Third, Mark Gottfried is not Ragin’ Ed Orgeron. Gottfried was clearly unhappy when his team was told “Game Over” with 2.5 seconds still showing on the Tad Smith Coliseum clock.

He expressed a good bit of disappointment about the way the game ended, but did not question that Ole Miss had won the game fair and square, largely because the Crimson Tide defended poorly for much of the second half.

Fourth, the outcome isn’t going to change much. That doesn’t mean that winning is not important. It is important. But we are still talking about settling fourth or fifth place in the SEC Western Division.

Furthermore, it could be argued that the Alabama loss cost Orgeron his job (although it was probably the season-ending loss to Mississippi State that sealed the fate of the Rebel football coach.) Will Saturday’s loss have a similar effect on Gottfried? Probably not.

As usual, teams are what they are, and Saturday’s road loss spoke volumes about the Crimson Tide season. There were chances in the first half for Alabama to build a decent-sized lead.

Part of the reason that didn’t happen was the discrepancy in foul shots. (Gottfried was far hotter about some first-half calls than he was about the bizarre end game, and seemed at one point to be begging for a technical foul which never was whistled.) But part of the reason was that Alabama let opportunities slip away. Then, in the second half, the defense was bad.

When a team shoots 75 percent from the floor, which Ole Miss did, there is no other explanation. The Rebels executed well, with Chris Warren and David Huertas making 3-point shots and Kenny Williams and Dwayne Curtis wearing the Tide out on the inside. But some of the problem was simply that Alabama didn’t defend very well.

It’s worth noting, at least as an aside, that there was one brief stretch in the first half when Alabama did defend pretty well, at least in terms of creating turnovers. That was those frenetic final two minutes, when circumstances mandated that UA use full-court pressure. Who knows what would have happened if Alabama had done that all afternoon, or all year?

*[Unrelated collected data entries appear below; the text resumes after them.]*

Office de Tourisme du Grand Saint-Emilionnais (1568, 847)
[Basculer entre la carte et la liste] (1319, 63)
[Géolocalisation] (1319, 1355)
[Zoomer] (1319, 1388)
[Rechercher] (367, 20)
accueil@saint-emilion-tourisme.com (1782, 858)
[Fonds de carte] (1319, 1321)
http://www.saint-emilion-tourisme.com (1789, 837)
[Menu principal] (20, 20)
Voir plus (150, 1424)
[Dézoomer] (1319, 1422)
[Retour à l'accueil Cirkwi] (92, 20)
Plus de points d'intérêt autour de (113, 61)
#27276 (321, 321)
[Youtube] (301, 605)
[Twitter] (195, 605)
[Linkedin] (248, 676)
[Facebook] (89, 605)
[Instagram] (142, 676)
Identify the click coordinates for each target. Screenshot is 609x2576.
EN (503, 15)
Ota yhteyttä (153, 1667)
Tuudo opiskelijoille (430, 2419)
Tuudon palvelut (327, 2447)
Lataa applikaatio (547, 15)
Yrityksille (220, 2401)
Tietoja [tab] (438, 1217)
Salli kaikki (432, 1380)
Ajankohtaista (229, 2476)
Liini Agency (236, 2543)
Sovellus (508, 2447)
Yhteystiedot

There is no way to know, but it seems worth a mention.

This year’s Crimson Tide team does, at least, have a fighting spirit that wasn’t always evident last year. That’s why Saturday’s game was a three-point loss and not a 23-point loss, which it almost certainly would have been a year ago. But it also hasn’t found a way to win on the road, and seems very likely to have the worst SEC record posted in Tuscaloosa in nearly four decades.

Saturday’s loss ended in a weird and frustrating way. But it wasn’t any more frustrating than the rest of the season has been, for different reasons.